··· Records provided

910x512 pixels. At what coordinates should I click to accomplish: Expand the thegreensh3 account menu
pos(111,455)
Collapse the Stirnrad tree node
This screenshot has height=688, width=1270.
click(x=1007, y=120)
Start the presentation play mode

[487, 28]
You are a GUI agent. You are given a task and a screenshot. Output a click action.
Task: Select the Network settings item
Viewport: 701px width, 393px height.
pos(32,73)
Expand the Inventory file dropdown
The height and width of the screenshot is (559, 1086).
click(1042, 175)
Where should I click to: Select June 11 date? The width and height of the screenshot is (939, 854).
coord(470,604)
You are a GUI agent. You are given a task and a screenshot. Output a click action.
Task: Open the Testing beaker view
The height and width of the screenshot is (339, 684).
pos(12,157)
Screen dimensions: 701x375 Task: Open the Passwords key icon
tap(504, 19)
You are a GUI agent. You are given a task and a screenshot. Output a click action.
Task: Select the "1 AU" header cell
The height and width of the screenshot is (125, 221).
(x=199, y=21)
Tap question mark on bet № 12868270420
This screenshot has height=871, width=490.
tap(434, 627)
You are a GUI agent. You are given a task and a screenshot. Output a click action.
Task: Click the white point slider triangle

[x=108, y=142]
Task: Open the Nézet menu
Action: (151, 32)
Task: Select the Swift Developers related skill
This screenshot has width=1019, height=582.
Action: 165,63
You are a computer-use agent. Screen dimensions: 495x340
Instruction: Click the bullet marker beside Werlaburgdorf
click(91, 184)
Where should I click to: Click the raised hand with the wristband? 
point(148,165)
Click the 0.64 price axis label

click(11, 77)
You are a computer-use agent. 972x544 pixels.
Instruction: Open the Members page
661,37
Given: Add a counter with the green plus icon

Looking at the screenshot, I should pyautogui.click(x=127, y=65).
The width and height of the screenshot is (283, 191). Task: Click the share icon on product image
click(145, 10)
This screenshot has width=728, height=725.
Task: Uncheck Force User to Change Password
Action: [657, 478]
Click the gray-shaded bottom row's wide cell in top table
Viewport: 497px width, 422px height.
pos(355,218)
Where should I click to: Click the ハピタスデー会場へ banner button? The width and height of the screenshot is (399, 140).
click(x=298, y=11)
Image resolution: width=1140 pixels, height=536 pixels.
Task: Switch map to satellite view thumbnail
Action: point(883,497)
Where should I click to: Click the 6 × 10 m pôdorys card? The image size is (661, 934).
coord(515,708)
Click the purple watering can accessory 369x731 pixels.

······

> [What is expected]
Give the data again, exactly as it stands.

> [Your solution]
910x512 pixels. At what coordinates should I click to accomplish: Expand the thegreensh3 account menu
pos(111,455)
Collapse the Stirnrad tree node
This screenshot has height=688, width=1270.
click(x=1007, y=120)
Start the presentation play mode

[487, 28]
You are a GUI agent. You are given a task and a screenshot. Output a click action.
Task: Select the Network settings item
Viewport: 701px width, 393px height.
pos(32,73)
Expand the Inventory file dropdown
The height and width of the screenshot is (559, 1086).
click(1042, 175)
Where should I click to: Select June 11 date? The width and height of the screenshot is (939, 854).
coord(470,604)
You are a GUI agent. You are given a task and a screenshot. Output a click action.
Task: Open the Testing beaker view
The height and width of the screenshot is (339, 684).
pos(12,157)
Screen dimensions: 701x375 Task: Open the Passwords key icon
tap(504, 19)
You are a GUI agent. You are given a task and a screenshot. Output a click action.
Task: Select the "1 AU" header cell
The height and width of the screenshot is (125, 221).
(x=199, y=21)
Tap question mark on bet № 12868270420
This screenshot has height=871, width=490.
tap(434, 627)
You are a GUI agent. You are given a task and a screenshot. Output a click action.
Task: Click the white point slider triangle

[x=108, y=142]
Task: Open the Nézet menu
Action: (151, 32)
Task: Select the Swift Developers related skill
This screenshot has width=1019, height=582.
Action: 165,63
You are a computer-use agent. Screen dimensions: 495x340
Instruction: Click the bullet marker beside Werlaburgdorf
click(91, 184)
Where should I click to: Click the raised hand with the wristband? 
point(148,165)
Click the 0.64 price axis label

click(11, 77)
You are a computer-use agent. 972x544 pixels.
Instruction: Open the Members page
661,37
Given: Add a counter with the green plus icon

Looking at the screenshot, I should pyautogui.click(x=127, y=65).
The width and height of the screenshot is (283, 191). Task: Click the share icon on product image
click(145, 10)
This screenshot has width=728, height=725.
Task: Uncheck Force User to Change Password
Action: [657, 478]
Click the gray-shaded bottom row's wide cell in top table
Viewport: 497px width, 422px height.
pos(355,218)
Where should I click to: Click the ハピタスデー会場へ banner button? The width and height of the screenshot is (399, 140).
click(x=298, y=11)
Image resolution: width=1140 pixels, height=536 pixels.
Task: Switch map to satellite view thumbnail
Action: point(883,497)
Where should I click to: Click the 6 × 10 m pôdorys card? The image size is (661, 934).
coord(515,708)
Click the purple watering can accessory 369x731 pixels.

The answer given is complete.